World this week
Members of the French diplomatic corps dropped their traditional reserve to go on a rare strike Thursday, angered by a planned reform they worry will hurt their careers and France's standing in the world. Some ambassadors and numerous diplomats, in posts ranging from Tokyo to the Middle East and Washington, have said they would honour the day-long strike. They want President Emmanuel Macron to scrap a plan to merge career diplomats with a larger body of civil servants, starting in January.
The action, announced by Macron in an April decree, will reportedly affect about 800 diplomats. Opponents claim that's just the beginning. "We risk the disappearance of our professional diplomacy," a group of 500 diplomats, wrote in a commentary published last week in Le Monde newspaper. "Today, (diplomatic) agents ... are convinced it is the very existence of the ministry that is now being put into question."
Four days of celebrations honouring Queen Elizabeth II's 70 years on the throne kicked off Thursday (June 2) with a display of British military traditions stretching from the days of horse and cannon to the jet age. Formal celebrations for the Platinum Jubilee began with Trooping the Colour, an annual military review that has marked the sovereign's official birthday since 1760. The queen took a salute on the balcony of Buckingham Palace and joined the working members of her family for a military flypast.
Thousands of people, some of whom camped overnight, lined the parade route -- many of them sporting Union Jack flags, party hats or plastic tiaras. The jubilee is being commemorated with a four-day holiday weekend. The celebration of Elizabeth's reign includes a service of thanksgiving on Friday at St. Paul's Cathedral in London, a concert at Buckingham Palace on Saturday and a pageant staged by thousands of performers drawn from schools and community groups around the country on Sunday (Jun 5).
The United Nations said that Yemen's warring parties have agreed to renew a nationwide truce for another two months. The announcement offered a glimmer of hope for the country, plagued by eight years of civil war, though significant obstacles remain to lasting peace. The cease-fire between Yemen's internationally recognized government and the Iran-backed Houthi rebels first came into effect on April 2 - the first nationwide truce in the past six years of the conflict in the Arab World's most impoverished nation. However, both sides have accused the other of violating the cease-fire at times.

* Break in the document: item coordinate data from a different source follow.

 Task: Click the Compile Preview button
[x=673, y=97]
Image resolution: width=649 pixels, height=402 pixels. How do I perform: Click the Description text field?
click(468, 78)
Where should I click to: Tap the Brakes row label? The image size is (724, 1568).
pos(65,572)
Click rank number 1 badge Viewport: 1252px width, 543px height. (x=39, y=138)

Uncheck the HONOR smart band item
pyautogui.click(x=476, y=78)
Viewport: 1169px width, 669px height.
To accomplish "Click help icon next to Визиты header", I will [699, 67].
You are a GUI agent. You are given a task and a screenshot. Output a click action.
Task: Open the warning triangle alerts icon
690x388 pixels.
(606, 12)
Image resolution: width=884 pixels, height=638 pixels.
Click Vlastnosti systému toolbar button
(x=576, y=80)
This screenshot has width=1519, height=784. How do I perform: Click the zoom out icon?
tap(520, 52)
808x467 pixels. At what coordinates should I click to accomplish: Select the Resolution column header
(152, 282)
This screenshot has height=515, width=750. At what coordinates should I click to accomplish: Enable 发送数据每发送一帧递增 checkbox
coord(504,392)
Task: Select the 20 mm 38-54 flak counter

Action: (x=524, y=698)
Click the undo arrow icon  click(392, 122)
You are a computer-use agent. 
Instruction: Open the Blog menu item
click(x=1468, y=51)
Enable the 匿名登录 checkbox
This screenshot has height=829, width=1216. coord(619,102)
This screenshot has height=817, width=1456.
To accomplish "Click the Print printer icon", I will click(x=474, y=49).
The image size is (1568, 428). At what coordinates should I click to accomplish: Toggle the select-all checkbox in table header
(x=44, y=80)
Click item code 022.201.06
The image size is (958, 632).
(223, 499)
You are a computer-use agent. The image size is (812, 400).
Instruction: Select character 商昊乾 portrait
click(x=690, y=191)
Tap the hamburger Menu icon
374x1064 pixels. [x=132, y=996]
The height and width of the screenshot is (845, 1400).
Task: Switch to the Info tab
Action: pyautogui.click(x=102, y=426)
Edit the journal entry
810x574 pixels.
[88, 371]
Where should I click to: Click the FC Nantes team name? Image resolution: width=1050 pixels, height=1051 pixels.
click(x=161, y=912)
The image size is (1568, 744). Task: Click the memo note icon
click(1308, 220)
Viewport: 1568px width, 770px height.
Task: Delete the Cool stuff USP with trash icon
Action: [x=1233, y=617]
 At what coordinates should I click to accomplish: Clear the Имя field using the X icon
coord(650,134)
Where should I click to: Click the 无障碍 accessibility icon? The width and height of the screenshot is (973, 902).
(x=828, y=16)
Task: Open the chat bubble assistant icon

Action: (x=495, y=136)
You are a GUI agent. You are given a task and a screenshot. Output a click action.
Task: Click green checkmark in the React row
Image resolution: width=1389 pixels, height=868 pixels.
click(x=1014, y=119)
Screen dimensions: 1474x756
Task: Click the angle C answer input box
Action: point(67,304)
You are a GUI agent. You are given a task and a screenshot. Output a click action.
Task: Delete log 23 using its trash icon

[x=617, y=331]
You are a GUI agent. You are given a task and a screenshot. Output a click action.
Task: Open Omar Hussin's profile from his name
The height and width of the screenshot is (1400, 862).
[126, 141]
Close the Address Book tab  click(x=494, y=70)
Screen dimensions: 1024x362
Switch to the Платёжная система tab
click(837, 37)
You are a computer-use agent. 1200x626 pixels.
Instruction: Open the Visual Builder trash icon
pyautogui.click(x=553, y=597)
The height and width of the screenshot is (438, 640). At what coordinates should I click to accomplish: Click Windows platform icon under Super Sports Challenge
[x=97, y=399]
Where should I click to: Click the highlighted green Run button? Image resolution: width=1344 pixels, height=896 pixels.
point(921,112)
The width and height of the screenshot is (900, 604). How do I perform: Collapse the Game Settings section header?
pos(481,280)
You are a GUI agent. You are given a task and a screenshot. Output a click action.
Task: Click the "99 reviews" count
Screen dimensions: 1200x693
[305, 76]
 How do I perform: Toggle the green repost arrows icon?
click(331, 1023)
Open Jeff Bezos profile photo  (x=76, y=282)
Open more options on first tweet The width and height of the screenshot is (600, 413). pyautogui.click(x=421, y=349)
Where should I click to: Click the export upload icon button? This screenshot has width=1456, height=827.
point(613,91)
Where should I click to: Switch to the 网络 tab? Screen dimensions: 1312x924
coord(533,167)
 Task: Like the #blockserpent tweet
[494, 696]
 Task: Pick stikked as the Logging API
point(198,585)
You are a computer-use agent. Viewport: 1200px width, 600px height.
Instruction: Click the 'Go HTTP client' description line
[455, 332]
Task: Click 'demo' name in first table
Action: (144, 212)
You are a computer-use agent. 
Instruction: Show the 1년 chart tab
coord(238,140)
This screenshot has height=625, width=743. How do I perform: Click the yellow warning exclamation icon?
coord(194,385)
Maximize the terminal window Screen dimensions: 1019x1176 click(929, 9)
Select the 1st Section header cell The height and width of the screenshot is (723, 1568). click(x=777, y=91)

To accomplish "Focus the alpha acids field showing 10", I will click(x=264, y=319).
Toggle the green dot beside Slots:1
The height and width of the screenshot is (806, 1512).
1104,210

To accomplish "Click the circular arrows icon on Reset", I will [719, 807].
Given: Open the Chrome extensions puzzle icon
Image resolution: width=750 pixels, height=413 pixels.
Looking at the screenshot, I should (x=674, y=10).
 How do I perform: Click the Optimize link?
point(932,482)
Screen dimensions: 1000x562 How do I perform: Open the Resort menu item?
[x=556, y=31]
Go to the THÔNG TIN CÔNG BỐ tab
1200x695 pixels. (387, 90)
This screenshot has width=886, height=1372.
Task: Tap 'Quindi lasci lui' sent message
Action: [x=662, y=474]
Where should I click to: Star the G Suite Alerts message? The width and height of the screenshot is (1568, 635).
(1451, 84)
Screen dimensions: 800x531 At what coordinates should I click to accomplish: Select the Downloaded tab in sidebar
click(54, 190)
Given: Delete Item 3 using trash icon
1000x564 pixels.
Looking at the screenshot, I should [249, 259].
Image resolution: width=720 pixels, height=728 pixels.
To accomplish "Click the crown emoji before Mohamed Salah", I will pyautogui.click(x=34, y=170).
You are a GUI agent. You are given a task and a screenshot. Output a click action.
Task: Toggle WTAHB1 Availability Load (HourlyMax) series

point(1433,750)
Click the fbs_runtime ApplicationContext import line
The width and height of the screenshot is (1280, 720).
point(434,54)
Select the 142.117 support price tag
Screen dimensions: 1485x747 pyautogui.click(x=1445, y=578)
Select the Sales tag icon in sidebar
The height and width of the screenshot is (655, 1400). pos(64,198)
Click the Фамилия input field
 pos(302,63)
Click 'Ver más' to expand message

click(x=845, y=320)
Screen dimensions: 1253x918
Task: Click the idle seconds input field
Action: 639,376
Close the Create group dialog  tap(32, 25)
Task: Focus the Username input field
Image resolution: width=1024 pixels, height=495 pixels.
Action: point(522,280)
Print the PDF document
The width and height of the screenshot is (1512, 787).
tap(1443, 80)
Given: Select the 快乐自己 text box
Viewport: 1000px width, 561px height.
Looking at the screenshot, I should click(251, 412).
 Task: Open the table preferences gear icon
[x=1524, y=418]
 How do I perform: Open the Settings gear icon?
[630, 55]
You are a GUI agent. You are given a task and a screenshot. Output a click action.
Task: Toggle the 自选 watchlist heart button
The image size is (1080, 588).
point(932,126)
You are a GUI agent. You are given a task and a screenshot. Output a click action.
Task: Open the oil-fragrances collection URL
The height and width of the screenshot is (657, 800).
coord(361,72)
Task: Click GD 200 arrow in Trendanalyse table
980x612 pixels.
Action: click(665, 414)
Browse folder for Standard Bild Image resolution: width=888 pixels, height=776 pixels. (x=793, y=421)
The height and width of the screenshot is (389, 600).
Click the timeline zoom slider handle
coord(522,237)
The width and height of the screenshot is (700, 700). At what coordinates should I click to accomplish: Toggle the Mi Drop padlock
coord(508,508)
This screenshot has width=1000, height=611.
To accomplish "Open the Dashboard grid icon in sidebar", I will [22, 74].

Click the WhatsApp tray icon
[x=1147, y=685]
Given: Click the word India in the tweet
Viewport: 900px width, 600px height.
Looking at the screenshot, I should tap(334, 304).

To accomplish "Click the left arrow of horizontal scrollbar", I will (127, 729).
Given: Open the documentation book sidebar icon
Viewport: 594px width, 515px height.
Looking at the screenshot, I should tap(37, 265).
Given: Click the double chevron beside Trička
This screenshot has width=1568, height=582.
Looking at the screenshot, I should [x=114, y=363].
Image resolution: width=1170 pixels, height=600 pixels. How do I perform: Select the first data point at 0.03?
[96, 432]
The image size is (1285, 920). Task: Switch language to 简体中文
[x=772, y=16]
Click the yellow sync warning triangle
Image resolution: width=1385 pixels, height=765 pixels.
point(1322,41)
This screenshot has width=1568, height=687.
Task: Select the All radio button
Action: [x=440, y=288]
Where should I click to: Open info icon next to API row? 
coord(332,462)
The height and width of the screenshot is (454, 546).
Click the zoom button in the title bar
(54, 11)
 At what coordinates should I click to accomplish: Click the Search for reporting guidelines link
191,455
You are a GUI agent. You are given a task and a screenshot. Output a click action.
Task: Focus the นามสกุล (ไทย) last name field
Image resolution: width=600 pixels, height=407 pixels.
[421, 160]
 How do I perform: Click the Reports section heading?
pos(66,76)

The announcement, which is the outcome of U.N. efforts, came only a few hours before the original truce was set to expire later on Thursday, June 2nd.."The truce represents a significant shift in the trajectory of the war and has been achieved through responsible and courageous decision making by the parties," U.N. Special Envoy for Yemen Hans Grundberg said in a statement.
Afghanistan's Taliban rulers have begun a campaign to eradicate poppy cultivation, aiming to wipe out the country's massive production of opium and heroin, even as farmers fear their livelihoods will be ruined at a time of growing poverty. On a recent day in Washir district in southern Helmand province, armed Taliban fighters stood guard as a tractor tore up a field of poppies. The field's owner stood nearby, watching.
The Taliban, who took power in Afghanistan more than nine months ago, issued an edict in early April banning poppy cultivation throughout the country. Those violating the ban "will be arrested and tried according to Sharia laws in relevant courts," the Taliban deputy interior minister for counternarcotics, Mullah Abdul Haq Akhund, told The Associated Press in Helmand's provincial capital, Lashkar Gah. Afghanistan is the world's biggest opium producer and a major source for heroin in Europe and Asia.